My dad has been having issues with pain in his stomach. He has gone through tests and endoscopies, and was told his GI tract is okay.. no cancers, no tumors, but he was diagnosed with Gastritis. So he was told to keep eating small meals frequently and possibly gluten free. Physically looking at him, he looks sick. I’d say he’s lost at least 10 lbs.
He’s gotten more tests, including a chest x-ray. And that is when the ugly came. A mass showed up on the lower right lobe of his lung. He had to get a CT scan a couple of weeks ago. And I kept thinking and telling my mom “don’t worry, we don’t know what is wrong yet.”
My mom was diagnosed with Lung Cancer about 3 years ago. She had surgery for stage 1 Lung Cancer. My mom was never a smoker. After her surgery, she just had to go back for scans. And now just goes in for a scan once every year. Thank goodness! But I remember when my sister stayed in the hospital and took care of her.
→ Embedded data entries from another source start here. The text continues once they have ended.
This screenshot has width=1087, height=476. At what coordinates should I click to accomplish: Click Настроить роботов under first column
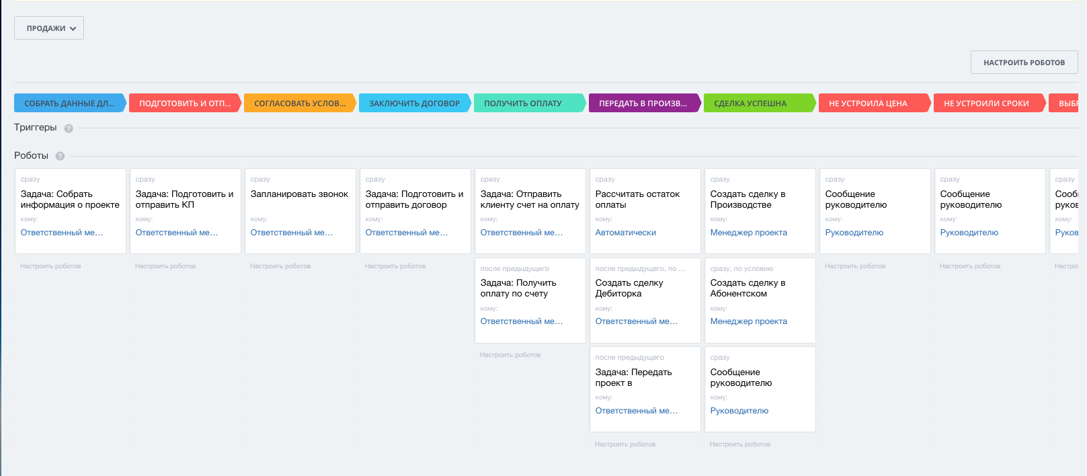50,266
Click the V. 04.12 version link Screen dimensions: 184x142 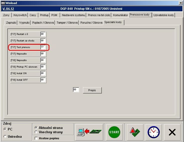point(8,9)
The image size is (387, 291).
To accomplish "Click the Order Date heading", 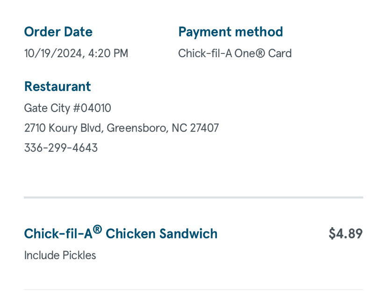I will click(58, 32).
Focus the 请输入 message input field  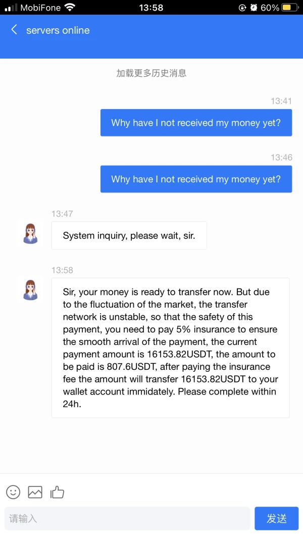[127, 518]
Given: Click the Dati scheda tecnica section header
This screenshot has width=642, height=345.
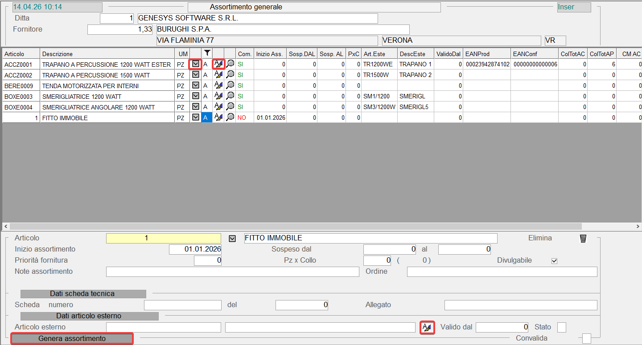Looking at the screenshot, I should tap(83, 294).
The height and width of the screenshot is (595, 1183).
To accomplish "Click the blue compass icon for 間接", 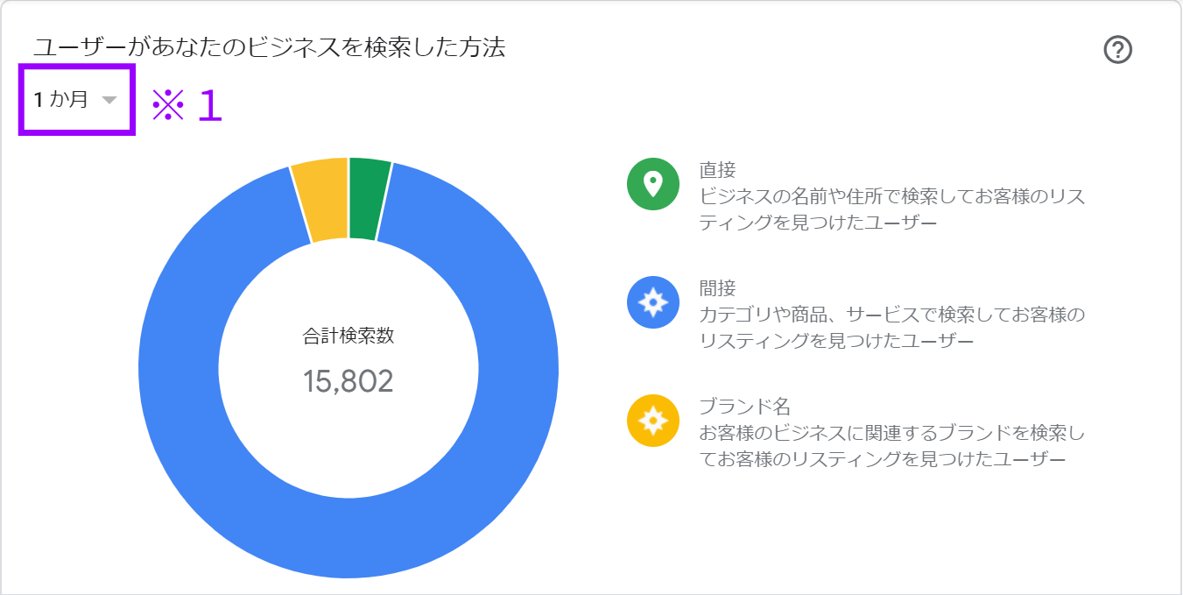I will pos(653,302).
So now back to my dad. He saw a Pulmonologist today to get the CT scan read. He was told he needs a biopsy… and that the mass that was found in his lung is most likely cancer. So right now… we don’t know what stage and we don’t know what kinds of treatment(s) he will have to undergo. I do know that my dad doesn’t want to go through chemo.
We already lost my sister last year… and I don’t want to have to lose another person… especially not right now when I thought we’d have something positive to finally look forward to.
Right now… It hasn’t hit me as much. But I know it will sink in later. And I know my mom is scared of what’s going to happen and the fact that she would have to deal with this on her own or take care of my dad on her own.
I’m not sure how to feel about everything just yet.